A CAPTCHA generates an automated response that challenges you by providing a problem that can only be solved by humans. It prevents access to systems and software by requiring a typed series of characters.
If you’ve ever signed up for anything on the Internet, you’ve probably taken a CAPTCHA test. You were presented with a picture of distorted letters and numbers, and then a little field below that picture where you typed in the letters, numbers or characters that you saw. Or, you may have been presented with a bunch of photos and were asked to click the ones with an automobile. Perhaps you were asked to click a box that said, “I am not a robot.” These are all CAPTCHAs. Many websites us CAPTCHAs today as part of their initial registration process. Some even require them for every login.
A CAPTCHA generates an automated response that challenges you by providing a problem that can only be solved by humans. It prevents access to systems and software by requiring a typed series of characters.
To many, it’s just that annoying little box that comes up at the bottom of a registration form. It might be annoying, but it’s preventing bots (or computer robots) from getting into a system and causing havoc.
The story of how the CAPTCHA came about is fascinating. In the year 2000, everyone was signing up for free Yahoo email addresses. This was before Gmail, and many thought Yahoo email was great! You could use it anywhere and access your emails from wherever you had an internet connection.
But there was one problem…
And a computer science graduate student at Carnegie Mellon University in Pittsburgh, PA discovered it. His name is Luis von Ahn.
Luis explains the issue with the Yahoo email addresses:
“The problem was that there were people who, to send spam from Yahoo accounts, would obtain millions of fake email accounts.”
The spammers who were signing up for the fake email accounts weren’t going to the Yahoo site and signing up one by one. Instead, they were writing simple computer programs with little dots that kept filling out the Yahoo email signup form, again and again, 24/7. This generated an army of fake email accounts where they could sell fake Viagra, or steal bank account information.
Yahoo didn’t know what to do about this. But, Luis had an idea.
“The idea was…Can we make a test that will distinguish between humans and computers? But also a test that is graded by the computer?”
This is when Luis and his team, including Nicholas J. Hopper, John Langford, and Manuel Blum,
came up with the CAPTCHA idea.
“We showed it to the chief scientist at Yahoo, and he loved it! And within a few weeks, it was being used by Yahoo.”
Luis gave his test a name. It was a long, ridiculous name that made a short acronym: “completely automated public Turing test to tell computers and humans apart” — CAPTCHA.
The Turing test was developed by Alan Turing in 1950 to test a machine’s ability to exhibit intelligent behavior equivalent to that of a human. It’s a test that you can use to tell if you’re communicating with a computer or a human being. If it can make you consistently think that you’re communicating with a human being, then it’s considered Artificial Intelligence (AI).
It worked for Yahoo, and the CAPTCHA became huge!

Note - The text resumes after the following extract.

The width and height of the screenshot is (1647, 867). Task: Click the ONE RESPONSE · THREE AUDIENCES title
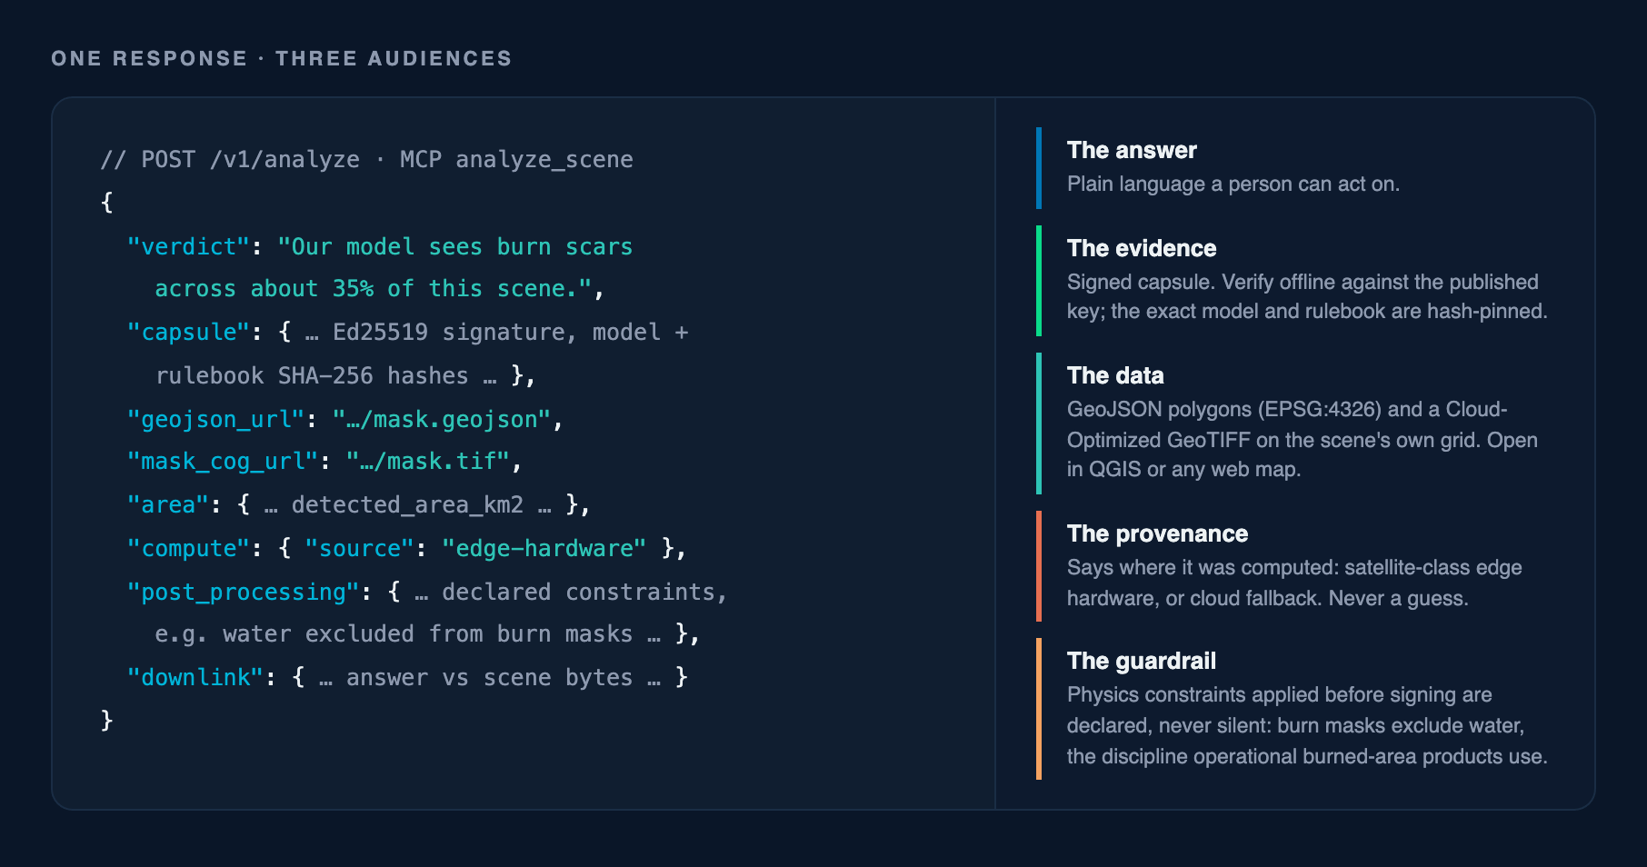[282, 58]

CAPTCHAs enhance security. Websites use the CAPTCHA to ensure only humans are accessing a site.
Online systems are regularly exposed to hacking. They prevent what’s called quality of service (QoS) degradation by bots or other automated programs. Putting a CAPTCHA element on a registration form as a test before you can enter a website is another layer of security.
CAPTCHAs also prevent sites from being affected by brute-force hacking attempts. This is a trial-and-error method that hackers use to guess passwords or personal identification numbers (PIN)s. Brute force attacks are generated by automated software. The CAPTCHA recognizes this and that the attempt to enter the site isn’t being made by a human, so it blocks access.

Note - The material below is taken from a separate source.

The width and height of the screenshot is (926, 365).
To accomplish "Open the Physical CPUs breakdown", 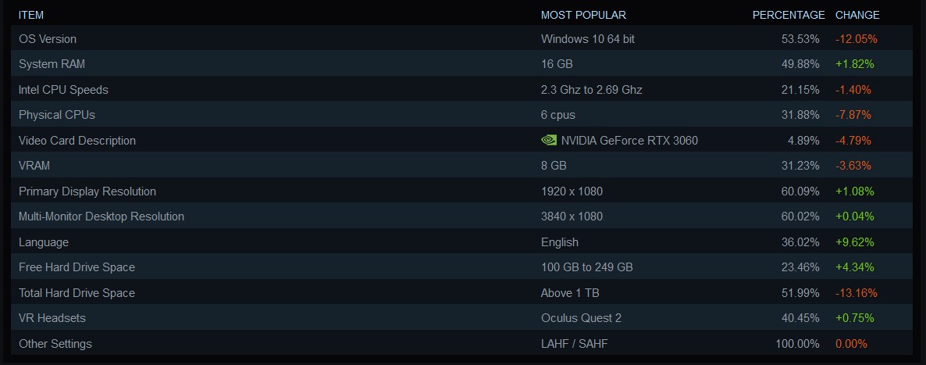I will pos(461,115).
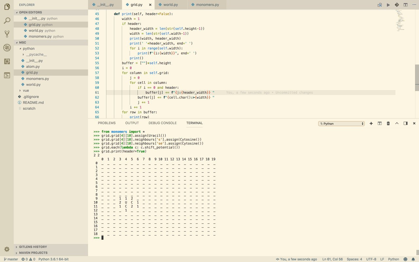Expand the vue folder in explorer
The image size is (419, 262).
(x=26, y=90)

A CAPTCHA is easy for humans to figure out, but difficult for automated software to pass. CAPTCHAs are also simple for web developers to implement. They just need to decide if the annoyance for people who want to access their system is worth the added security. It is if you want to protect your customers’ confidential data and to keep your website secure.
Along with CAPTCHA elements there are 5 effective tactics to keep your website secure and protected from brute-force attacks.
CAPTCHAs and other forms of website security are a must to protect the integrity of your websites.